I can't drive but my dads first car was a yellowDodge Dart and My moms was a Black Mustang with a red racing stripe down the middle with white wall tires and flood lights.


What happened to them?

Dads car: Sold it for 450 dollars

Mom car: Lent it to her cousin who completly wrecked it.


----------



## Bucksnort101 (Oct 15, 2008)

Moral of the story is, don't buy a Ford Musang as you'll end up getting in a car accident
Mine lost both doors, a T-top, the rear hatch came loose, two wheels broken off. I now drive the biggest car/truck I can get my hands on.


----------



## muller (Oct 15, 2008)

Mk1 VW Golf, 1980, bought it in 1993. Great little car, learnt to drive in it.







Mine was red.


----------



## B-17engineer (Oct 15, 2008)

Bucksnort101 said:


> Moral of the story is, don't buy a Ford Musang as you'll end up getting in a car accident
> Mine lost both doors, a T-top, the rear hatch came loose, two wheels broken off. I now drive the biggest car/truck I can get my hands on.




I didn't even read your story till your post. Wow my moms first car was just a giant pile of metal.


----------



## Bernhart (Oct 15, 2008)

first car ever owned was an AMc pacer, can't remember the year think about a 76?, as odd a looking car it was loved it. It had a wide track so ran very smooth, 6 cylinder and if remember correctly was a 3 speed?

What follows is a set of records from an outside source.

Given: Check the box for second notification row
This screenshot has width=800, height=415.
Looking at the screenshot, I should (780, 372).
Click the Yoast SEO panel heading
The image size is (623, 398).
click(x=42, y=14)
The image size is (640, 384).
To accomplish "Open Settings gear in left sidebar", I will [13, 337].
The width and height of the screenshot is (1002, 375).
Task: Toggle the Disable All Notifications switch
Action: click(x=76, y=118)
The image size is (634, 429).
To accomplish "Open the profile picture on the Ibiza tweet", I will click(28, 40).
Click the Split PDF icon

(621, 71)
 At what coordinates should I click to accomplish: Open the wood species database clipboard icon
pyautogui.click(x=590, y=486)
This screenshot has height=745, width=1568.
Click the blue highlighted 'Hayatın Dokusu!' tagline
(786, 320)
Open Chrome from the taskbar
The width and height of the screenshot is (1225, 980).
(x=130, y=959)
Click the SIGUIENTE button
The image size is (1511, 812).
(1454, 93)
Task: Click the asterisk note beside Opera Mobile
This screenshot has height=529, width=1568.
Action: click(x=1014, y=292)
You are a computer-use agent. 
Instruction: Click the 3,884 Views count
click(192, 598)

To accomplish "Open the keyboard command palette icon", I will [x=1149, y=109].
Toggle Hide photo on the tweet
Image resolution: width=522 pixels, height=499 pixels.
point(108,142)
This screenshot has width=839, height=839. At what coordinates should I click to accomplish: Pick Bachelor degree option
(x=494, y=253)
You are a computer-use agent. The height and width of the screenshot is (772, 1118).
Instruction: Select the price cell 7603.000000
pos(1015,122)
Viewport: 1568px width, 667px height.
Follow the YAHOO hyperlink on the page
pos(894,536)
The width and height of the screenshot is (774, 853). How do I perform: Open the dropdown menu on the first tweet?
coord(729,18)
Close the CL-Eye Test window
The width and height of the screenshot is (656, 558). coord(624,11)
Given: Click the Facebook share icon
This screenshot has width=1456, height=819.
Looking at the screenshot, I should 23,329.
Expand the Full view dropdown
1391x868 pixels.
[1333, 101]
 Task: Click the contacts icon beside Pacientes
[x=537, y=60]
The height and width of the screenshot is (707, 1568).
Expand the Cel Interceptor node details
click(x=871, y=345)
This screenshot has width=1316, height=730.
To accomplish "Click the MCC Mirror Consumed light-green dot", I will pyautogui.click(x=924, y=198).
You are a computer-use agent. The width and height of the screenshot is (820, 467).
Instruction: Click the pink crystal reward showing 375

thing just wore out, rear springs busted, doors were heavy so after a while they also sprung, floor rusted out.


----------



## Njaco (Oct 15, 2008)

I don't know Buck and Pb. My second car that I bought was a 1967 Mustang Fastback, same engine as Pb's, 289, and it was green, spitting image of Bullitt. freakin' loved that car. But being young and dumb, things came up and I had to sell it for $800. What that thing is worth now!!! 

Thats why I have the Mustang emblem in my siggy. Loved the car! Used to be a member of the North Atlantic Mustang Car Club.


----------



## Erich (Oct 15, 2008)

1968 Datsun 510...........ran it into the ground and then a 1969 VW fastback which blew the tranny all over I-5 freeway, it was a piece of S***


----------



## rochie (Oct 15, 2008)

i had a peugot 309 with a 1 litre engine boy was it crap


----------



## syscom3 (Oct 15, 2008)

ccheese said:


> .... Do you know what a "shoo-fly" is ???
> 
> Charles



What were you doing driving on railroad tracks?


----------



## pbfoot (Oct 15, 2008)

Njaco said:


> I don't know Buck and Pb. My second car that I bought was a 1967 Mustang Fastback, same engine as Pb's, 289, and it was green, spitting image of Bullitt. freakin' loved that car. But being young and dumb, things came up and I had to sell it for $800. What that thing is worth now!!!
> 
> Thats why I have the Mustang emblem in my siggy. Loved the car! Used to be a member of the North Atlantic Mustang Car Club.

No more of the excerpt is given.